The donor strip can be harvested with a single-bladed knife or a multiple-bladed knife containing three to seven blades. The multibladed knife harvests numerous (two to six) parallel strips of varying width (depending on the spacer used), which may be 1.5, 2, or 2.5 mm. These blind incisions with a multibladed knife increase the chance of follicular damage; therefore, it is better to use a single or a double-bladed knife. It is very important that while harvesting the donor area, the blades remain parallel to the direction of the hair so that the hair roots are not damaged. The hair in the lower part of the occipital area and the temporal area are finer, and these should be used to create a new hairline. After the strip has been harvested, the gap can be closed either with staples or sutures. Some surgeons, including the author, prefer deep sutures in the galea or the subcutaneous tissue to reduce the width of the scar. The skin can be opposed by a running suture of 3-0 or 4-0 monofilament nylon, or any absorbable suture. Care is taken to take the bites close to the skin margin to avoid more damage to the tissues. Also, it is important to take the bites only up to the dermis so that the deeper hair roots are not damaged, and thus can be utilised in subsequent surgery.
Follicular Unit Extraction  is a technique that involves the removal of the intact follicular unit directly from the donor area using a 1 mm punch. The yield by this harvesting technique can decrease due to transection and avulsion injury to the follicular unit. Also, although marketed as a technique that leaves no scar in the donor area, it leaves multiple 'dot-scars' in the donor area, which are larger than those left by the strip method.
Harvesting donor hairs which are white or light coloured is more difficult. Extra care has to be taken to preserve the hair follicles. To enhance visibility, these patients are instructed to dye the hair a few days before the procedure.

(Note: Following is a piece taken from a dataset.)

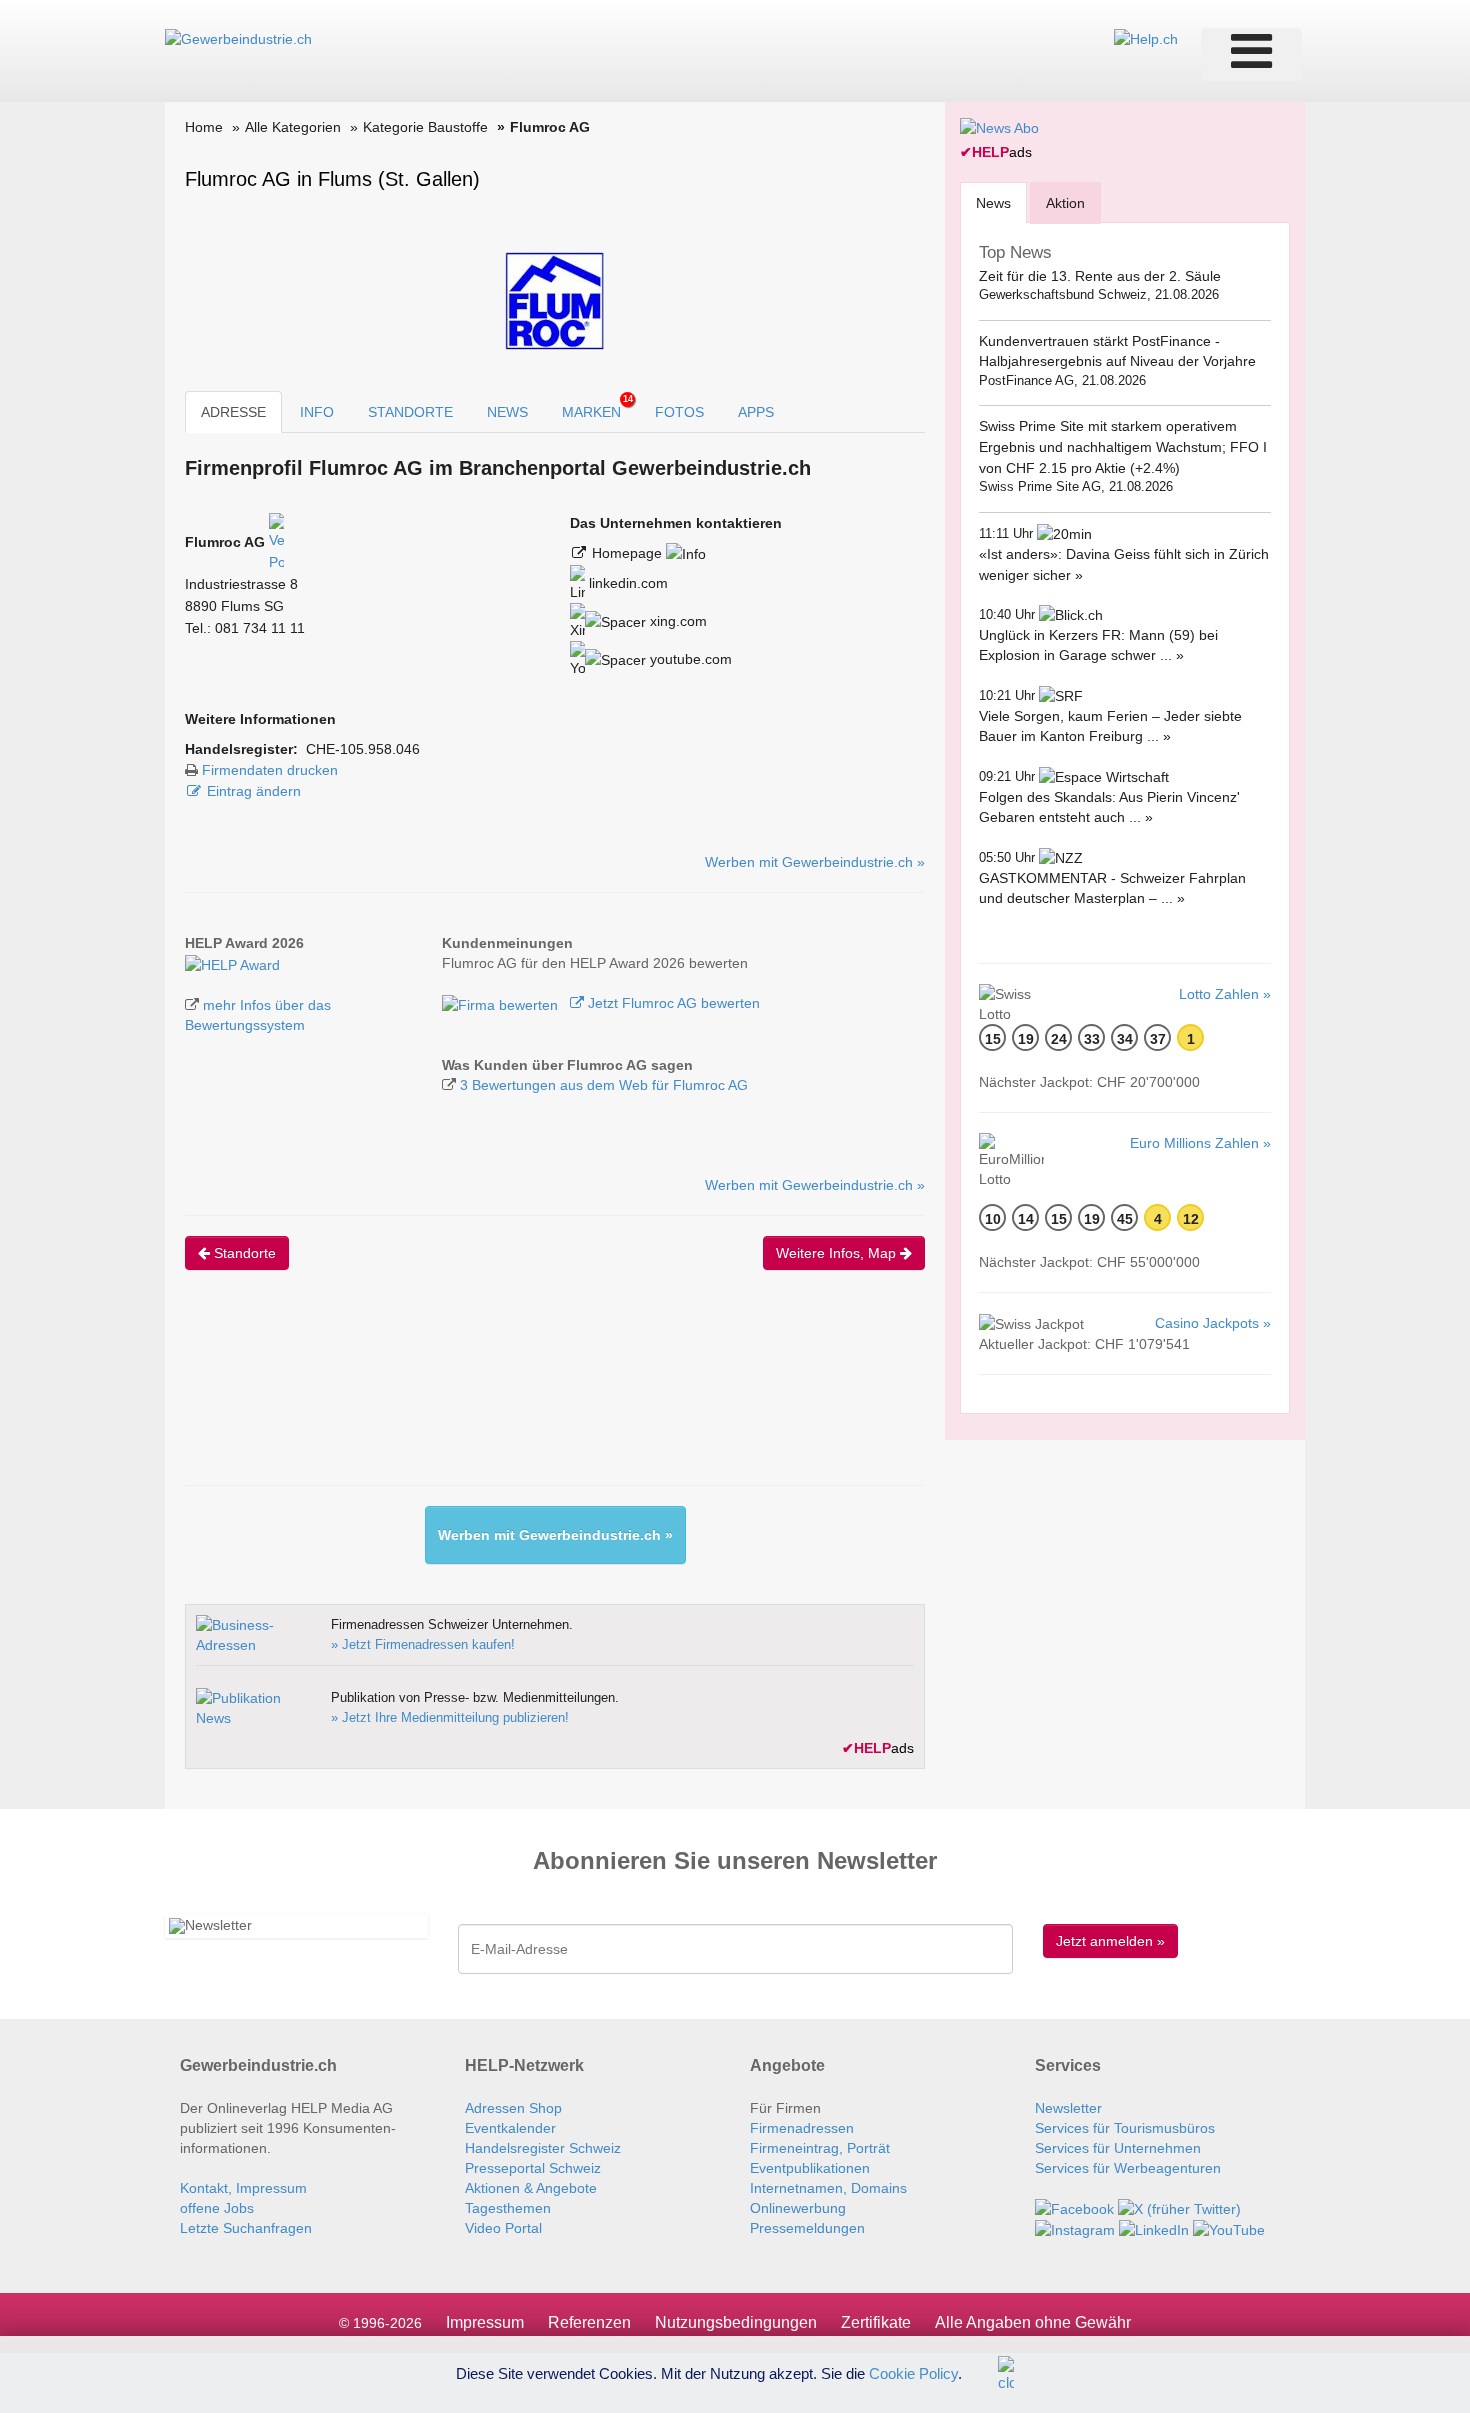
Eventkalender (510, 2128)
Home (204, 127)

Methylene blue can be injected in a very low concentration just before surgery into the donor area to help in identifying the grey hairs during dissection. Extra care is also required in patients undergoing a second procedure because scars from previous surgery, distort the direction of the hair in the donor area.
The harvested donor strips are immediately immersed in chilled normal saline. This is achieved by keeping the tray containing the grafts, immersed in saline on ice. Proper hydration of the donor grafts with cold saline is very important throughout the surgery as it influences the survival rate of the grafts. If a single large strip has been harvested, it can be divided into smaller pieces or slivers  before the cutting of individual grafts. The subcutaneous fatty tissue below the hair roots or bulbs is stripped leaving up to 2 mm of fat below the hair bulb. FUGs are made having one to four hairs. Grafts are immersed in saline in a Petridish, or kept on a moist stockinet in kidney trays, in bunches of 25. Good illumination is essential during the cutting of the grafts. The grafts may be cut on wooden tongue depressors or on a clear vinyl dissecting surface with a backlighting system. It is important that no piece of wood sticks to the grafts after they have been cut, because these foreign bodies can later form troublesome epidermal cysts. Loupe magnification of 2X or 3X power is useful in creating FUGs. Graft preparation with a dissecting stereo microscope makes the dissection a little slower, but it is much more accurate. Some surgeons prefer slicing the epidermis in the grafts at an angle of 45° to avoid scab visibility in the postoperative period, but this takes more time and is not preferred by the author.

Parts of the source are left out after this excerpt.